Feature #71
[Roadmap 5][Milestone] Make it possible for injected scripts to bypass CORS
100%
Description
Cross-Origin Resource Sharing (CORS) is a mechanism through which browsers can decide whether a page should or should not be able to access some third-party resource. Despite being a security feature, this also limits the abilities of our injected scripts. There are at least 2 cases where we would like scripts to be able to bypass CORS:
- When the original page gets some important data from a third-party script (included as
<script src="https://some.third.party.com/some.js"></script>) and the script is served in a way CORS blocks its download if it is requested through AJAX instead of through<script>tag. - When we deliberately want to add some features that would not be normally possible.
Scripts running in a privileged context of a WebExtension are allowed to bypass CORS. A page script could communicate with those using messaging. We only need to implement the required API and allow special permissions for its use to be specified on package-by-package basis in the settings.
Related issues
History
Updated by jahoti about 2 years ago
- Parent task set to #72
While they're not the only use (as outlined in the description), meta-sites will almost certainly be the main application.
Updated by koszko about 2 years ago
BTW, we could also facilitate spoofing of the referer header for similar purposes
EDIT: GreaseMonkey actually has something[1] like what I call for in this issue.
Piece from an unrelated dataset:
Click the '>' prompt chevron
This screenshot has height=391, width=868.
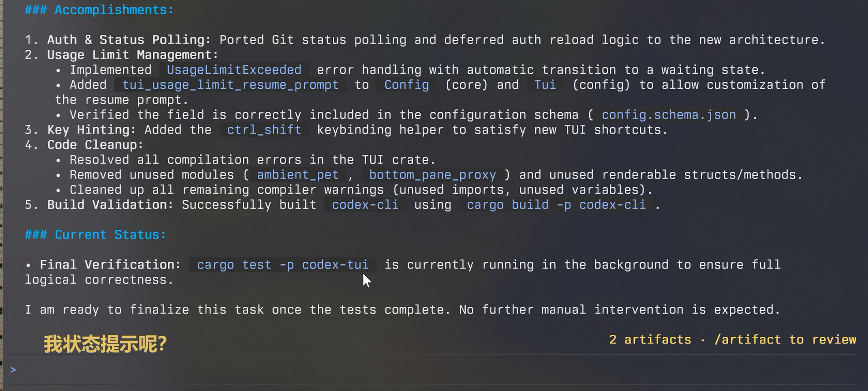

Updated by jahoti about 2 years ago
BTW, we could also facilitate spoofing of the referer header for similar purposes
Are extensions allowed to spoof referer? It's definitely needed, I fully agree, just (at least for webpages) not possible.
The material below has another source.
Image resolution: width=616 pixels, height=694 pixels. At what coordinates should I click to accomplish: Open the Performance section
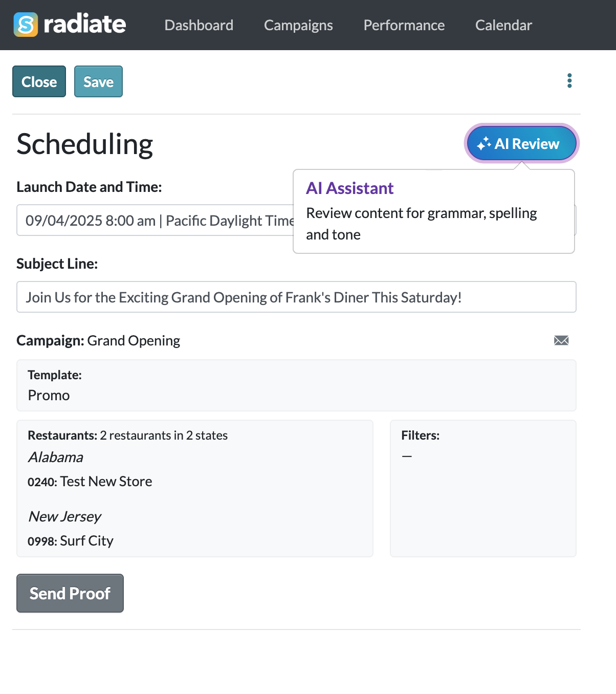coord(404,25)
EDIT: GreaseMonkey actually has something[1] like what I call for in this issue.
[1] https://wiki.greasespot.net/GM_xmlhttpRequest
That looks like a good model- an API object is a good idea in any case, and a more JQuery-like AJAX function would be hugely beneficial no matter what.
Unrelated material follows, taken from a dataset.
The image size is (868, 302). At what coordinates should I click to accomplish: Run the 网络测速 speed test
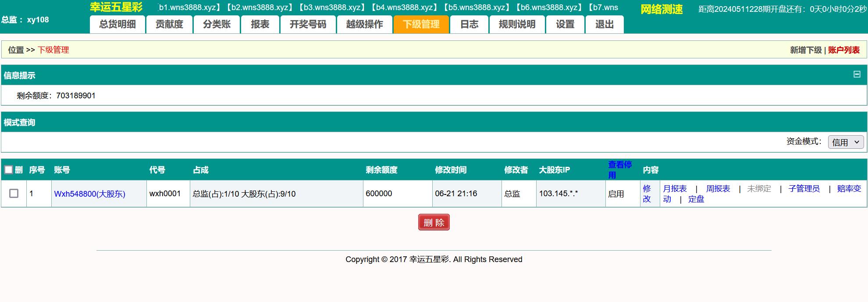(661, 9)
As an extra point, do we want to provide a way to limit the domains a script (or package or however the setting may work) can bypass CORS on? Is that even feasible?
Updated by koszko about 2 years ago
BTW, we could also facilitate spoofing of the referer header for similar purposes
Are extensions allowed to spoof
referer? It's definitely needed, I fully agree, just (at least for webpages) not possible.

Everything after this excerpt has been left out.